Beginning at the line with "Click the 478 likes count" in the records below, return each line up to and including the last, exactly as it stands, but not the pictures.

*** Data for the task ***

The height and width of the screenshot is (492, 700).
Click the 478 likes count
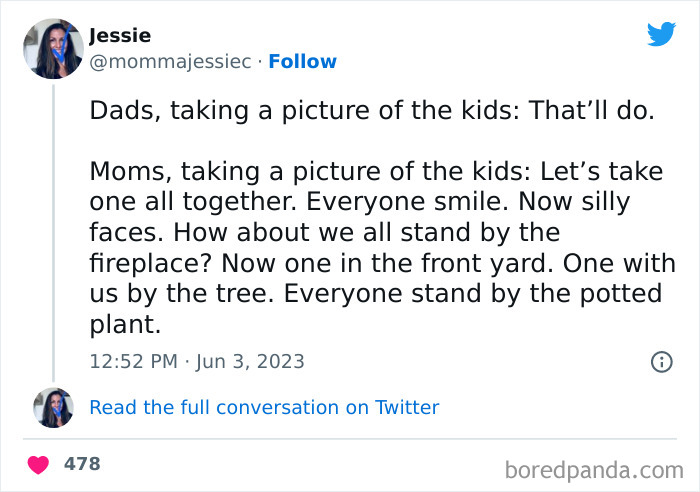(x=82, y=464)
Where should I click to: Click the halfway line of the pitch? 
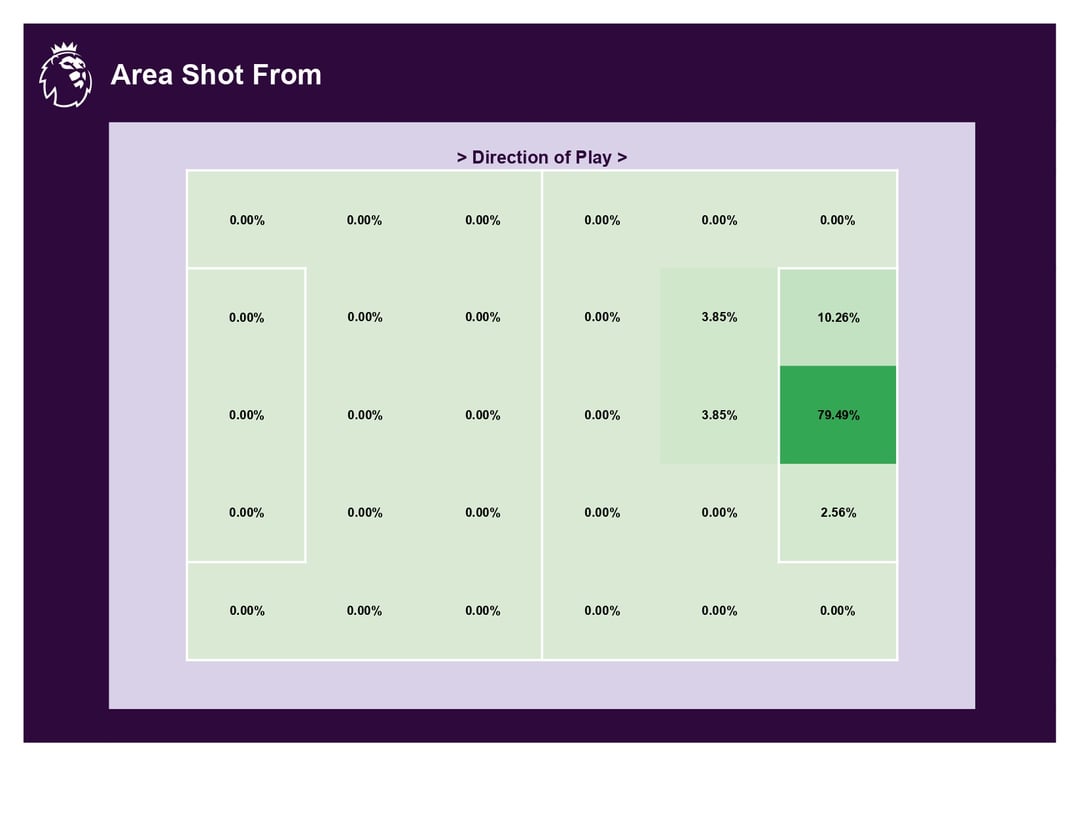pos(542,415)
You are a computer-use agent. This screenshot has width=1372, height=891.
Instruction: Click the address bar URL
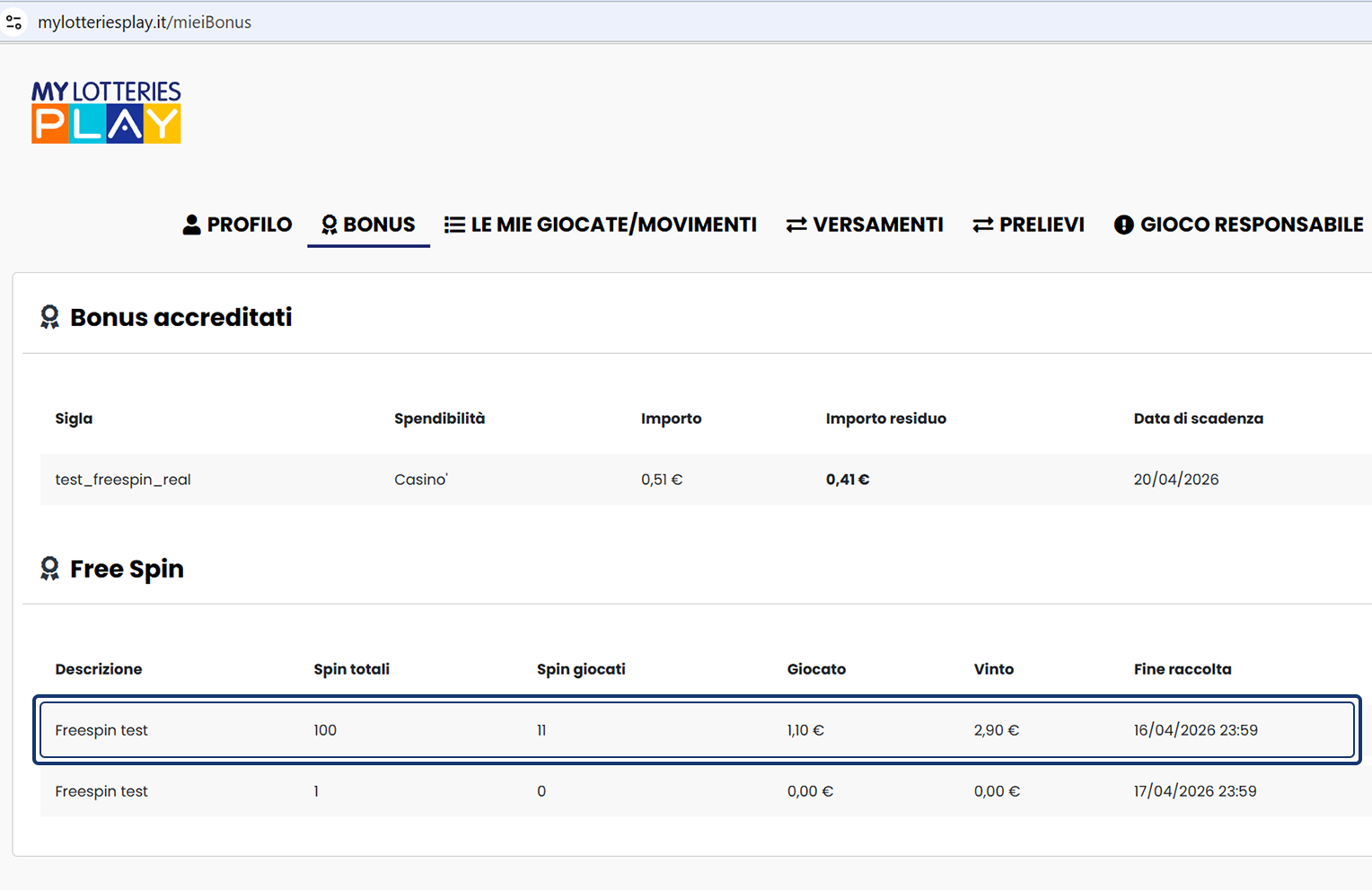pos(145,22)
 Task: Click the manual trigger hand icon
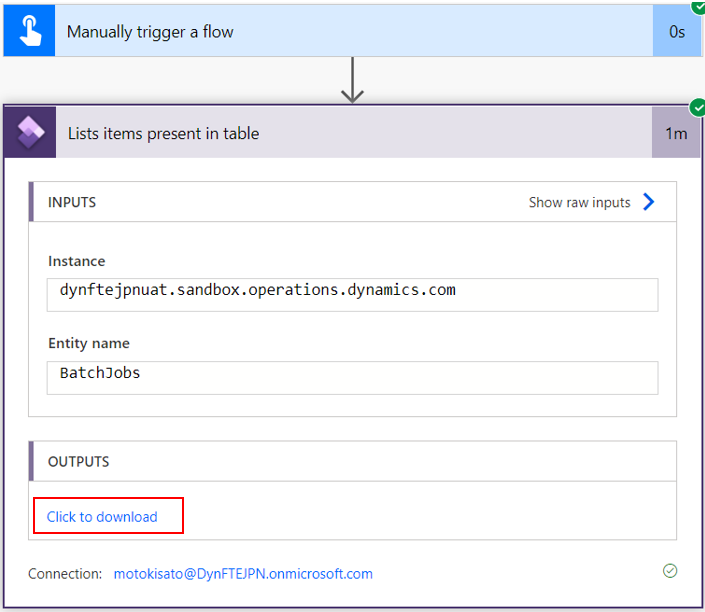[x=30, y=31]
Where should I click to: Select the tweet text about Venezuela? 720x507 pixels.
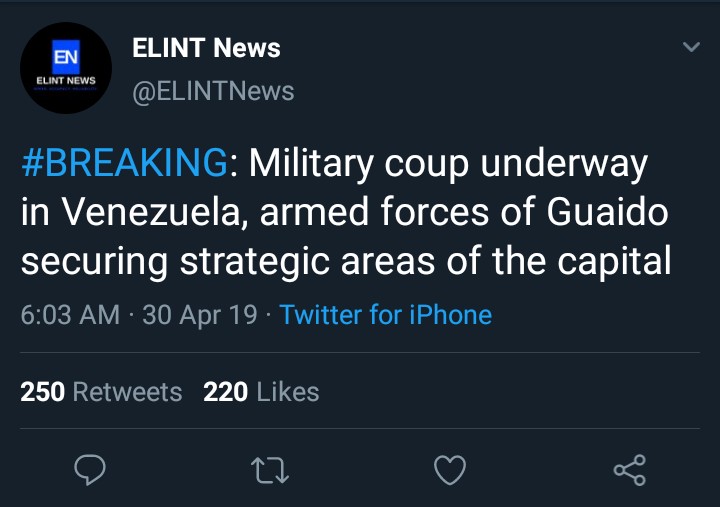pyautogui.click(x=346, y=212)
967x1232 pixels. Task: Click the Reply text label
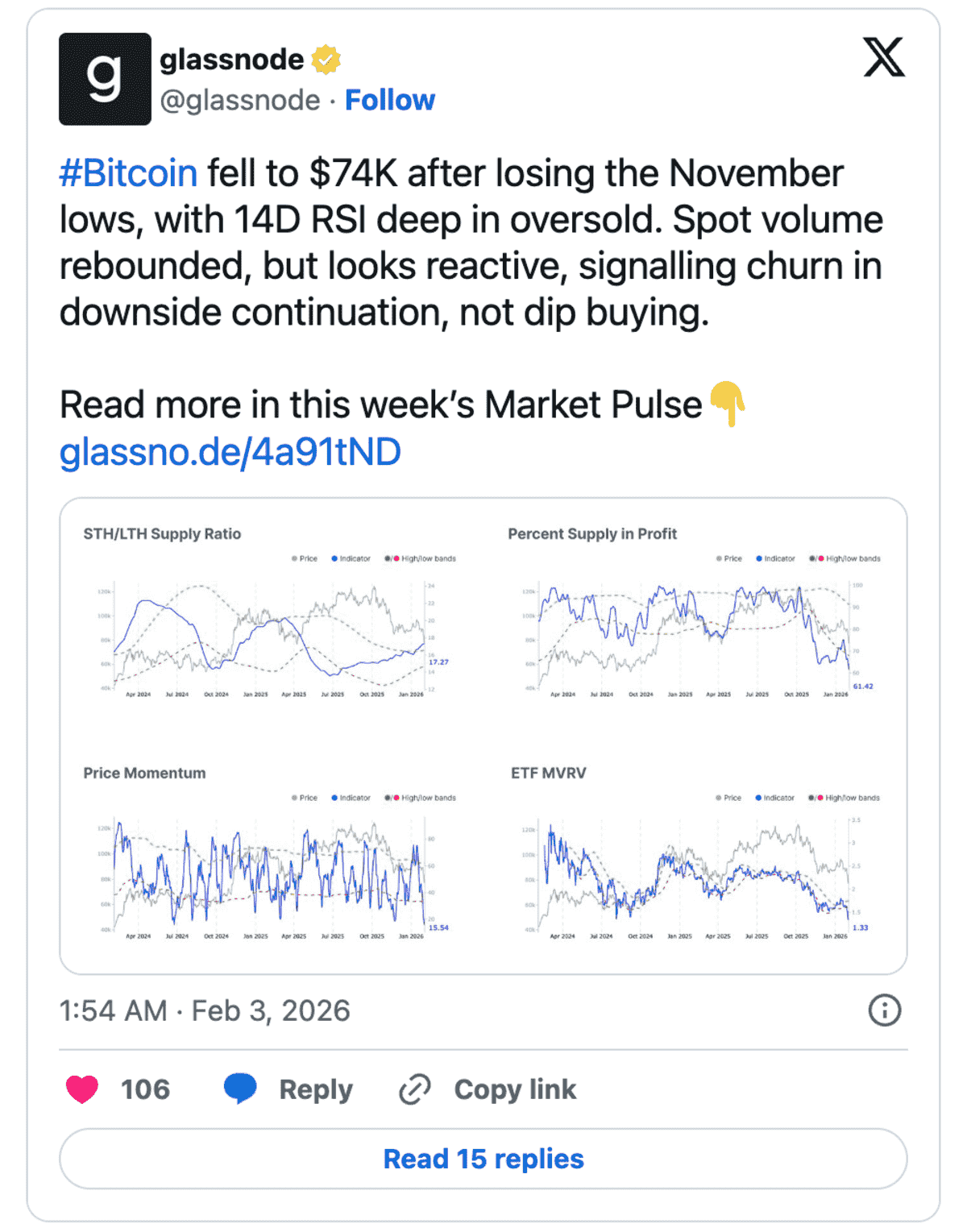(313, 1089)
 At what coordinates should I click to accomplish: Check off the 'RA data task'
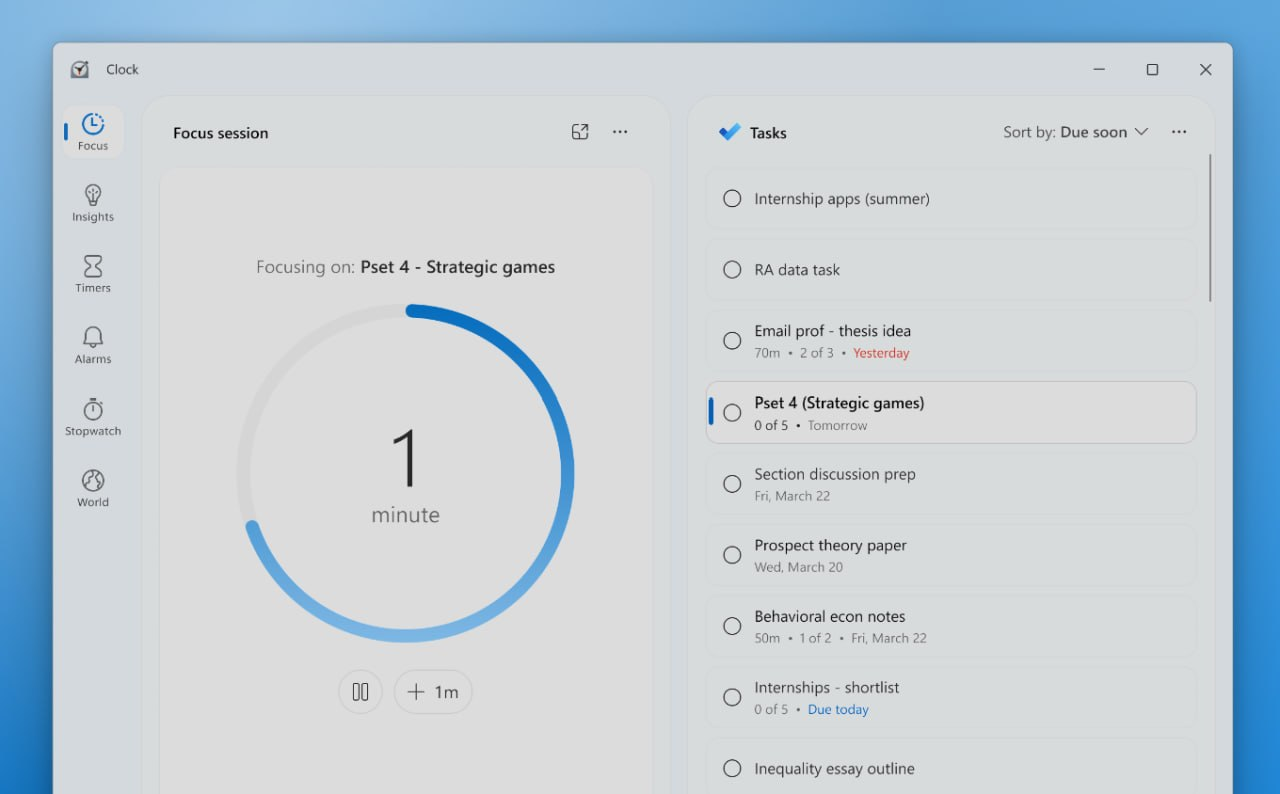[x=731, y=269]
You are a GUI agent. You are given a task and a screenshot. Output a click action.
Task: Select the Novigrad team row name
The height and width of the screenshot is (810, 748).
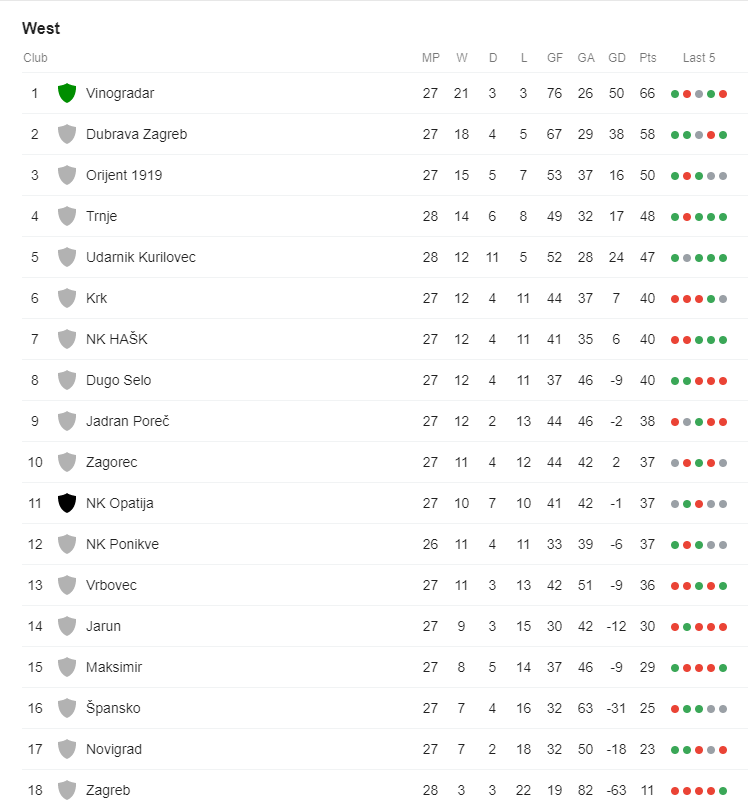114,749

***

_Task response_:
Click the 478 likes count
(x=82, y=464)
Where should I click to: Click the halfway line of the pitch? 
pos(542,415)
You are a computer-use agent. This screenshot has width=1372, height=891.
Instruction: Click the address bar URL
pos(145,22)
 Task: Click the manual trigger hand icon
[x=30, y=31]
Where should I click to: Select the tweet text about Venezuela? 720x507 pixels.
pyautogui.click(x=346, y=212)
967x1232 pixels. Task: Click the Reply text label
(313, 1089)
 At what coordinates should I click to accomplish: Check off the 'RA data task'
[x=731, y=269]
You are a GUI agent. You are given a task and a screenshot. Output a click action.
Task: Select the Novigrad team row name
The height and width of the screenshot is (810, 748).
114,749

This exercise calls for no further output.